BrainLeaks: On the Privacy-Preserving Properties of Neuromorphic Architectures against Model Inversion Attacks

With the mainstream integration of machine learning into security-sensitive domains such as healthcare and finance, concerns about data privacy have intensified. Conventional artificial neural networks (ANNs) have been found vulnerable to several attacks that can leak sensitive data. Particularly, model inversion (MI) attacks enable the reconstruction of data samples that have been used to train the model. Neuromorphic architectures have emerged as a paradigm shift in neural computing, enabling asynchronous and energy-efficient computation. However, little to no existing work has investigated the privacy of neuromorphic architectures against model inversion. Our study is motivated by the intuition that the non-differentiable aspect of spiking neural networks (SNNs) might result in inherent privacy-preserving properties, especially against gradient-based attacks.
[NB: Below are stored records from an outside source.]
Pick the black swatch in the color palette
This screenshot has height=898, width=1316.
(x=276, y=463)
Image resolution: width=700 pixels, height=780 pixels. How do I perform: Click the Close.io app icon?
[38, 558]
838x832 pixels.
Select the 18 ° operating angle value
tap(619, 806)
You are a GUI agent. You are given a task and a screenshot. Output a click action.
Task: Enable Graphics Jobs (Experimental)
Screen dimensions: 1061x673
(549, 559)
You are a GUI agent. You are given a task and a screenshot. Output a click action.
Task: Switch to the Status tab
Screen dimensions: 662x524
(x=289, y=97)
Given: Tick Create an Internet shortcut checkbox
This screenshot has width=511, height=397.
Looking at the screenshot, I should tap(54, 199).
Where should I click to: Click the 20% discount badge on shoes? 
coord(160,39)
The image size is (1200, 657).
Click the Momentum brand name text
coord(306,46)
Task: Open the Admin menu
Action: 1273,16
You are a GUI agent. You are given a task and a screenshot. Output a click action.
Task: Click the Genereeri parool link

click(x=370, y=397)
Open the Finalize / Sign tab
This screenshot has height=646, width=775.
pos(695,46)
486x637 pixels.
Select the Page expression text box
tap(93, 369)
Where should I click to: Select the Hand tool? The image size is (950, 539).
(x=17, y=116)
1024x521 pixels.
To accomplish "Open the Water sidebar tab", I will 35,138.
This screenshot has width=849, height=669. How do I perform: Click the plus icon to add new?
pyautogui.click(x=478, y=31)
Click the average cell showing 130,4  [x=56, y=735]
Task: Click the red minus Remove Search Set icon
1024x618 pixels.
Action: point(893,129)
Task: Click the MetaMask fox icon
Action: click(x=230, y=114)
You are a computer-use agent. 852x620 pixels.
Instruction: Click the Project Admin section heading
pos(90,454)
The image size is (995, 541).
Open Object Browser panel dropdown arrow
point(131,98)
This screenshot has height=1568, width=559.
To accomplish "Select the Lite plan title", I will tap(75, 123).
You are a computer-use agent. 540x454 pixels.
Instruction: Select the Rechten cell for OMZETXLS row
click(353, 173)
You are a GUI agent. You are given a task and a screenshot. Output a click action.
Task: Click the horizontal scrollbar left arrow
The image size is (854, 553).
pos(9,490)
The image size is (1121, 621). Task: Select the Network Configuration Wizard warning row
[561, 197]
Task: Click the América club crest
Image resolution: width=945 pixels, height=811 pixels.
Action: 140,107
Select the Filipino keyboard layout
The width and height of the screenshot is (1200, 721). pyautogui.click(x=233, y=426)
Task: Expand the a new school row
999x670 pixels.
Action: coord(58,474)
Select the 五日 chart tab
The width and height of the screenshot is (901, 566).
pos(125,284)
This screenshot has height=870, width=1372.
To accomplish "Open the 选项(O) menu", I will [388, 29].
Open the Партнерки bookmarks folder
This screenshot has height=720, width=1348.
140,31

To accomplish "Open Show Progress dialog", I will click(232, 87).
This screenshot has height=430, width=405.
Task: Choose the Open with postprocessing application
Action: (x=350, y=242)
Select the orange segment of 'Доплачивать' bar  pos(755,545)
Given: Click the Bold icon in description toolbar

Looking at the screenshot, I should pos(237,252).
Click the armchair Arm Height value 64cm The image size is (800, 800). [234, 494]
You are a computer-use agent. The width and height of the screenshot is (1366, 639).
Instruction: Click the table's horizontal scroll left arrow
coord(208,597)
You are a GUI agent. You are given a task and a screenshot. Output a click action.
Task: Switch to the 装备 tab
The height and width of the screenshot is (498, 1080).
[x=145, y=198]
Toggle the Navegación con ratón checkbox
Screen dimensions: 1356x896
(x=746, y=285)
To investigate this hypothesis, we propose a thorough exploration of SNNs' privacy-preserving capabilities. Specifically, we develop novel inversion attack strategies that are comprehensively designed to target SNNs, offering a comparative analysis with their conventional ANN counterparts. Our experiments, conducted on diverse event-based and static datasets, demonstrate the effectiveness of the proposed attack strategies and therefore questions the assumption of inherent privacy-preserving in neuromorphic architectures.